Part of a data file:
==*==

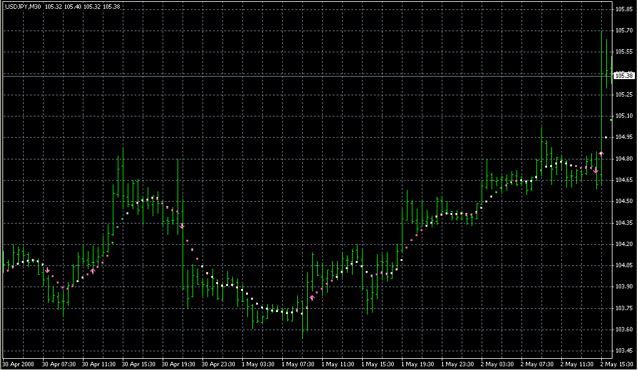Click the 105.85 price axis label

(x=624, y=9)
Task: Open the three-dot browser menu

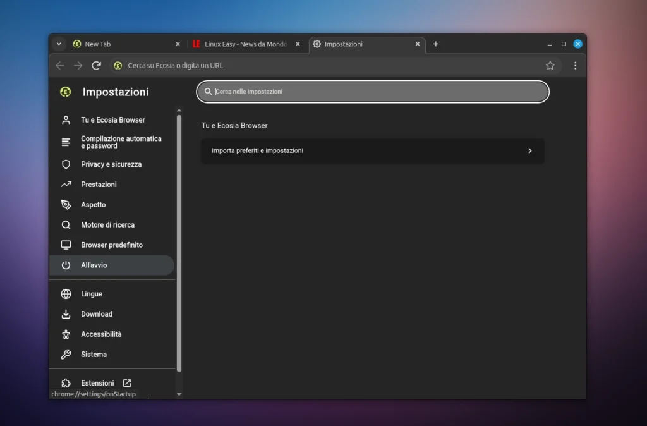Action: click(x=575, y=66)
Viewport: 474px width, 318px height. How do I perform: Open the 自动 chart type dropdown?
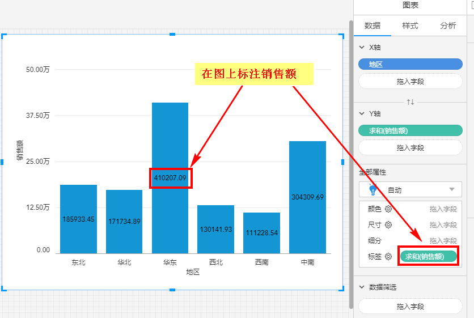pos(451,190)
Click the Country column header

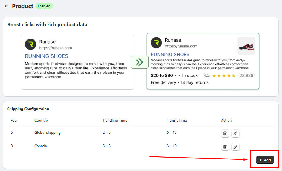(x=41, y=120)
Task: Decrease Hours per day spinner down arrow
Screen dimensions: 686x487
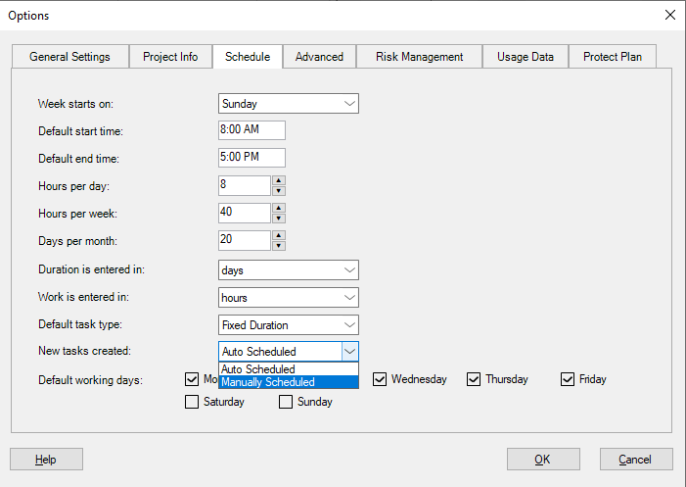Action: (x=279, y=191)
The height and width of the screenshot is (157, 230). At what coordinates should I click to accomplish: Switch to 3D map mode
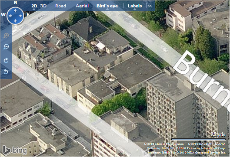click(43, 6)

==*==

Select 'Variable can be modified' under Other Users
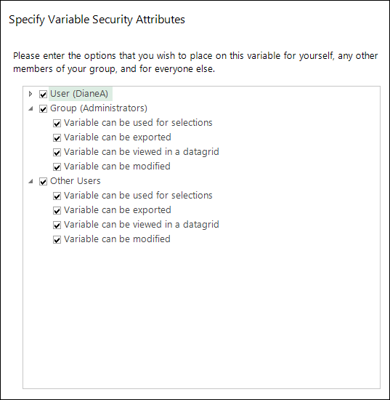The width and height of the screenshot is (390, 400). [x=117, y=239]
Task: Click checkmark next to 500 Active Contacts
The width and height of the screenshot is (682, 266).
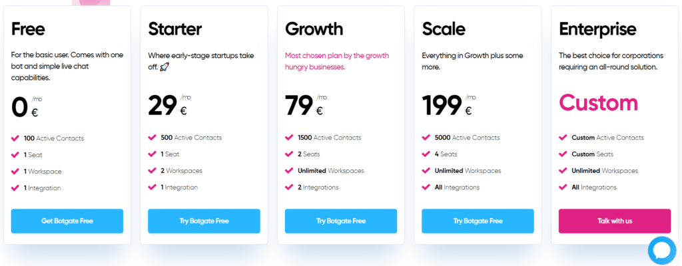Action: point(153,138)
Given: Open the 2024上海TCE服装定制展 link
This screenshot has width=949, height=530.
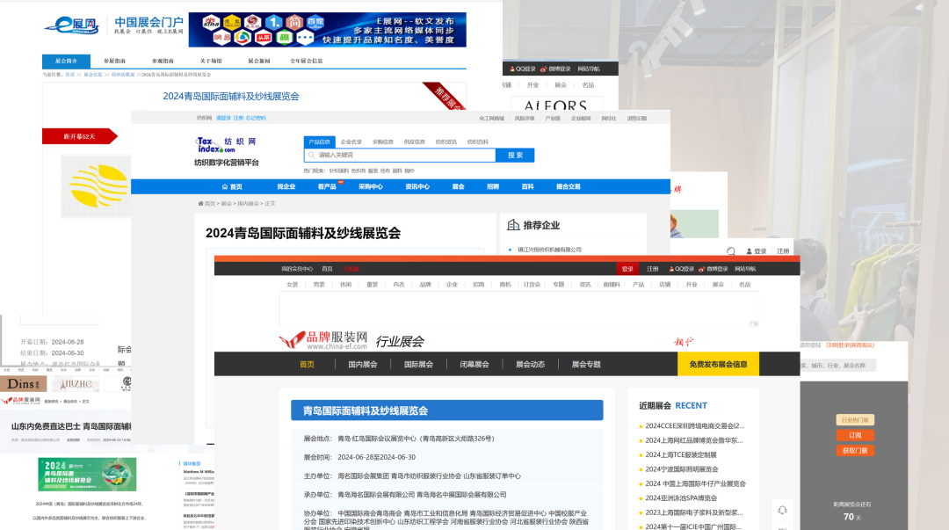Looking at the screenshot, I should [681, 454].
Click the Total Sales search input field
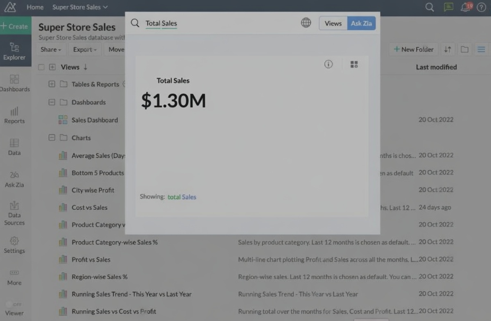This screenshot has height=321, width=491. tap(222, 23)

==*==

◆ **WHAT IS NEEDED**:
Update the entries from the line that contains "The height and" through the line that contains "click(43, 6)" by swapping "3D map mode" for "satellite view" and keeping everything else the same. Return only those lines, with the pictures left out.

◆ **ANSWER TO THIS PROBLEM**:
The height and width of the screenshot is (157, 230). At what coordinates should I click to accomplish: Switch to satellite view
click(43, 6)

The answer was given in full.